→ **DO THIS**: Copy the data starting at the line that has "Expand the Еще dropdown menu" and ending after the line that has "click(x=396, y=287)". Substitute "Viewport size" for "Screen dimensions" and leave everything else unchanged.

→ **ROWS**:
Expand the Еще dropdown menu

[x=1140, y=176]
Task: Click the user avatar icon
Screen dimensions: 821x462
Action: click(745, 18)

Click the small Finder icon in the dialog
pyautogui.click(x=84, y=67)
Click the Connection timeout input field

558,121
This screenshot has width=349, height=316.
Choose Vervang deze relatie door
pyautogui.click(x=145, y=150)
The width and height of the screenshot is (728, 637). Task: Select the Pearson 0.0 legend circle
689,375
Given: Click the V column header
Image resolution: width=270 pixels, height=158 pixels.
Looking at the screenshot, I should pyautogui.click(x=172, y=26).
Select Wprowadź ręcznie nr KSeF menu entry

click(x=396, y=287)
---
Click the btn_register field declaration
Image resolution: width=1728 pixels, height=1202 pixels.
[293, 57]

→ **THE REPLY**:
Expand the Еще dropdown menu

[x=1140, y=176]
Task: Click the user avatar icon
Viewport size: 821x462
Action: click(745, 18)

Click the small Finder icon in the dialog
pyautogui.click(x=84, y=67)
Click the Connection timeout input field

558,121
This screenshot has width=349, height=316.
Choose Vervang deze relatie door
pyautogui.click(x=145, y=150)
The width and height of the screenshot is (728, 637). Task: Select the Pearson 0.0 legend circle
689,375
Given: Click the V column header
Image resolution: width=270 pixels, height=158 pixels.
Looking at the screenshot, I should pyautogui.click(x=172, y=26).
Select Wprowadź ręcznie nr KSeF menu entry

click(x=396, y=287)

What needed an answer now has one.